In the report released by the IMF, the six major risks faced by the world economy in 2017 are listed, including the prevalence of trade protectionism, the risk of US dollar interest rate hikes, the relaxation of financial supervision, the reduction of the financial position of individual economies, low demand, low inflation, and A vicious circle of balance and low growth, geopolitical pressures, internal political battles, ruling corruption, extreme weather and terrorism and other non-economic areas.

Among them, the rising trend of trade protectionism is the most worrying trend of all parties. Recently, IMF President Lagarde reaffirmed the long-term position of the IMF in a speech entitled "The Sword of Trade Protectionism" that trade protectionism would threaten the global economic expansion.

"Trade protectionism is not conducive to a strong recovery of the global economy. Countries should promote the strong, sustainable, balanced and inclusive growth of the world economy as advocated by the G20 summit." Xu Hongcai pointed out that only by expanding openness and cooperation and exerting innovation and technological progress. The role is the key to ensuring the sustainability of world economic growth in the future.

The US policy direction is also seen as a major problem in the current global economy. IMF chief economist Morris? Obstfeld pointed out that Trump's expansionary fiscal policy may stimulate inflation, causing the Fed to raise interest rates faster than expected, such actions may trigger a sharp appreciation of the dollar, which may impact emerging economies.

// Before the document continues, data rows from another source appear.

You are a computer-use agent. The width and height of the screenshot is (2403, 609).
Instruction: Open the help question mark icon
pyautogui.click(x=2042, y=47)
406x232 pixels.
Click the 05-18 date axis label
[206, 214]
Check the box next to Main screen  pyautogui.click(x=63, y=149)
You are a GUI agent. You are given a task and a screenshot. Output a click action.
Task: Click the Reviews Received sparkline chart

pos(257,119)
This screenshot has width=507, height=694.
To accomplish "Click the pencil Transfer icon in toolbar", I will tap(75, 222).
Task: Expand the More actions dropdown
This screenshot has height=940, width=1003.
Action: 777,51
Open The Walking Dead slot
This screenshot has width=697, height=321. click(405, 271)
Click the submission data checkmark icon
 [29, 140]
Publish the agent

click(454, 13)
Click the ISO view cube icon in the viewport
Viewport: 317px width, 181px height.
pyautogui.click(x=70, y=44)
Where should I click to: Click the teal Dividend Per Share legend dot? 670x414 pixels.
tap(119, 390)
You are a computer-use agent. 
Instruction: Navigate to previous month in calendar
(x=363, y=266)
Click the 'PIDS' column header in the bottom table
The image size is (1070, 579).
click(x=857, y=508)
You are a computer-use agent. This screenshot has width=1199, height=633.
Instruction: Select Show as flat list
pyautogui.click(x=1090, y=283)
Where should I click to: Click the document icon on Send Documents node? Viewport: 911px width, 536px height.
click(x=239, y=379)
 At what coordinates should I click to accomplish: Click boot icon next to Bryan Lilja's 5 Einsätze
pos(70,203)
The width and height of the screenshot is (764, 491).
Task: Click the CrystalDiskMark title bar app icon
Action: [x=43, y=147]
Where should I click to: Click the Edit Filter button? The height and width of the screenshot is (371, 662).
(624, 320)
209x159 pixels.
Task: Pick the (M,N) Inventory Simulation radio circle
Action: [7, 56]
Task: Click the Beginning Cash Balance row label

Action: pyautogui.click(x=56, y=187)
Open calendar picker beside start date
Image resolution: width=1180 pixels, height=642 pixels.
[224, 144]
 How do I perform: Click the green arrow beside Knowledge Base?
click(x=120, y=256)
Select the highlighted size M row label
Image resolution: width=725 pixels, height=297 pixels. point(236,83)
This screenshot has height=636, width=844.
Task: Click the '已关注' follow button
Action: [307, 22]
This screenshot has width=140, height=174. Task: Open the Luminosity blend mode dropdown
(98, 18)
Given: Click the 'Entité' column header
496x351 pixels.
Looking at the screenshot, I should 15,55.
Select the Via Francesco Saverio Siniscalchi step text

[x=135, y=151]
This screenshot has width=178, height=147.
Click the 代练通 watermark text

Japan’s “Financial Finance and Trade” magazine also proposed a similar view, saying that “Trump economics” may have a stimulating effect on the US economy in the short term, but in the long run it is “a lot more bad” and may increase the neighboring countries such as Mexico. And the debt and financial risks of emerging countries.

A few days ago, there was another news from the Federal Reserve that caused the market to shake. The minutes of the March meeting released by the Federal Reserve showed that policymakers plan to start shrinking a huge balance sheet of up to $4.5 trillion by the end of this year.

“Unlike the Fed’s interest rate hike, this income-receiving plan means that the US dollar assets have to be tightened. This is what the world has not experienced in the past. How should national macroeconomic policies adjust to meet new risks? This puts forward the ability of national policy makers to respond. Challenge.” Chen Fengying pointed out that the current US economic policy is not in place is another uncertainty facing the world economy.

Xu Hongcai also believes that in the face of the large spillover effects of macroeconomic policies in developed economies, countries around the world must strengthen coordination of macroeconomic policies and form concerted actions to jointly address challenges and prevent potential risks.

However, the analysis generally believes that the overall moderate growth of the world economy this year, although not comparable to the strong growth before the 2008 financial crisis, generally does not easily "reverse the car." As Chen Fengying said: "The world economy has indeed entered a cyclical expansion, and as long as there are no reversal events, this cycle is difficult to change."